▶ **SOURCE TEXT**:
* * *

For example, if we go by your previous attempts, the variables you think are relevant would have been:
var a = 5; //number of territories total
var b = 2; //number of exposed territories
var c = 3; //number of bordering outside territories
var d = 4; //number of territory links within bonus
... plus the additional variable of ...
var e = 3; //Bonus Value
So, I'll give you the first couple entries in the table (Hainan and Taiwan, since they are easy), each variable separated by a comma (the first row is just the variable names for reference):
a,b,c,d,e,name
4,1,2,5,3,Hainan
5,2,2,8,4,Taiwan
(...add the rest of the rows here...)
Here's the neat thing: You can include as many variables as you want, but you have to provide me data for every variable, for each bonus. The more variables you include, the more information I can give back to you, but the more tedious it will be for you to collect all the data in all the rows of the table.

[Strictly speaking, the 'name' variable is not required, but it might help you to keep the table organized and make it easier for you to double-check your data.]

There is only one problem with that China map, and that is that it has overlapping bonuses, especially those +1 bonuses which are embedded within larger bonuses. I'm not quite sure how to handle those. So, maybe it would be better if we start with a map that doesn't have overlapping bonuses. Pick your favourite one, make a complete table for it, post it here, and I'll get back to you with some results.

* * *

▶ **DATASET EXTRACT**:
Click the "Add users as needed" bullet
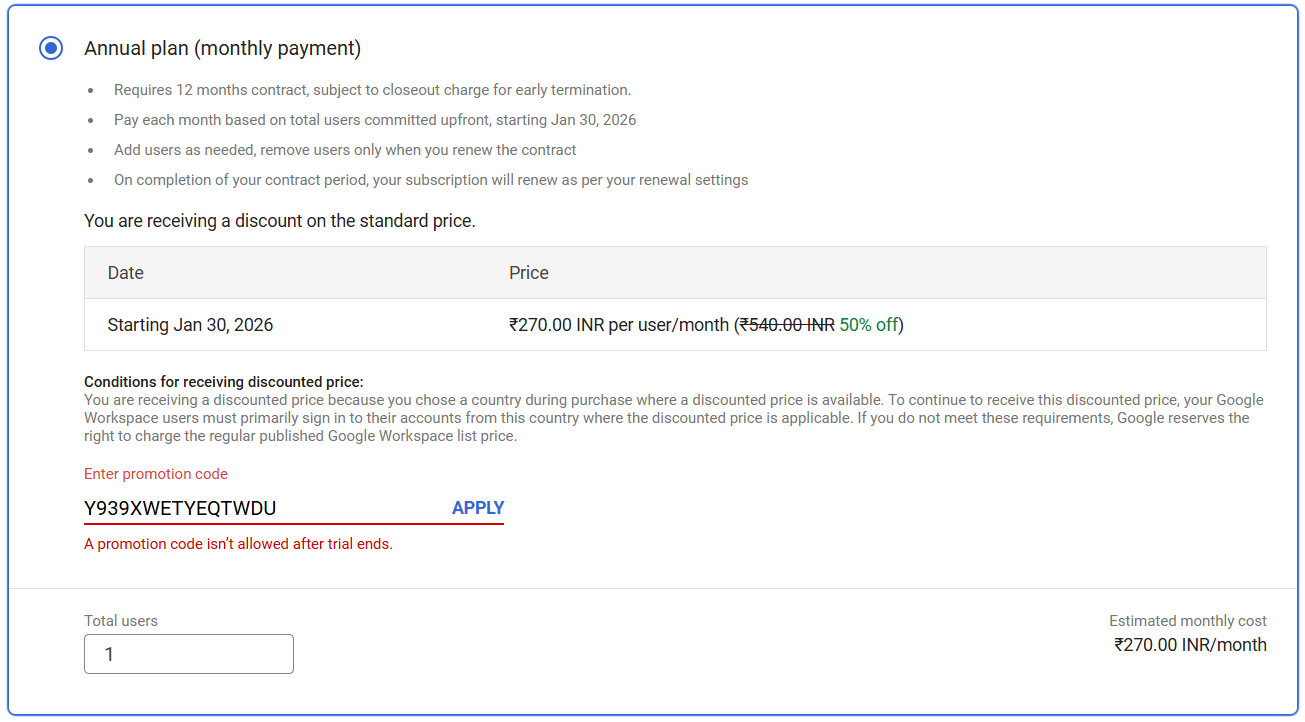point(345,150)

* * *

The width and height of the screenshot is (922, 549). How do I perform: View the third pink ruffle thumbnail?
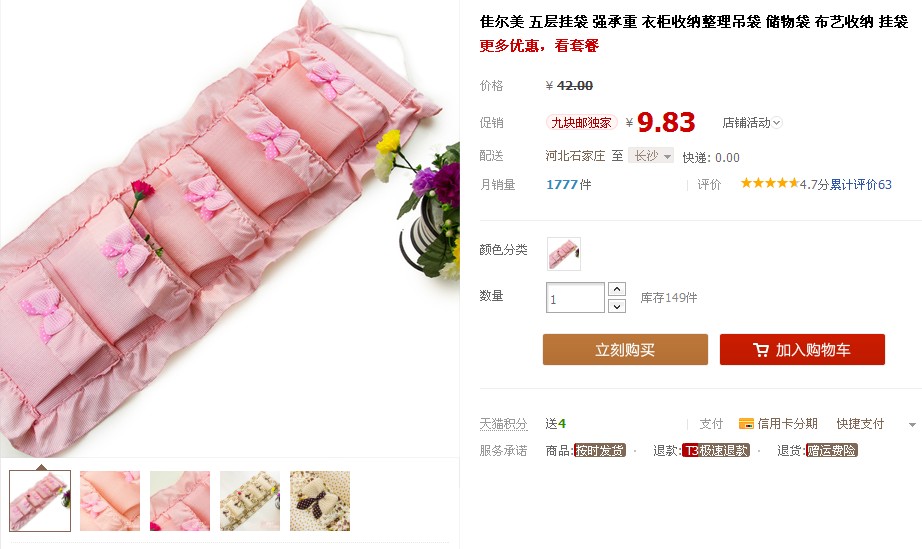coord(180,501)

* * *

▶ **TASKS AND EXERCISES**:
[A] Answer these from the post on map bonuses:
(i) What does variable d count?
(ii) What is Taiwan's value for e in the table?
(iii) What problem does the post say the China map has?
[B] Write out everything in the post on map bonuses from "For example, if" down to "the rows here...)".
Nothing in the entries is needed here.

▶ **ANSWERS FOR THE EXERCISE**:
[A]
(i) The number of territory links within the bonus.
(ii) 4
(iii) It has overlapping bonuses, especially +1 bonuses embedded within larger bonuses.

[B]
For example, if we go by your previous attempts, the variables you think are relevant would have been:
var a = 5; //number of territories total
var b = 2; //number of exposed territories
var c = 3; //number of bordering outside territories
var d = 4; //number of territory links within bonus
... plus the additional variable of ...
var e = 3; //Bonus Value
So, I'll give you the first couple entries in the table (Hainan and Taiwan, since they are easy), each variable separated by a comma (the first row is just the variable names for reference):
a,b,c,d,e,name
4,1,2,5,3,Hainan
5,2,2,8,4,Taiwan
(...add the rest of the rows here...)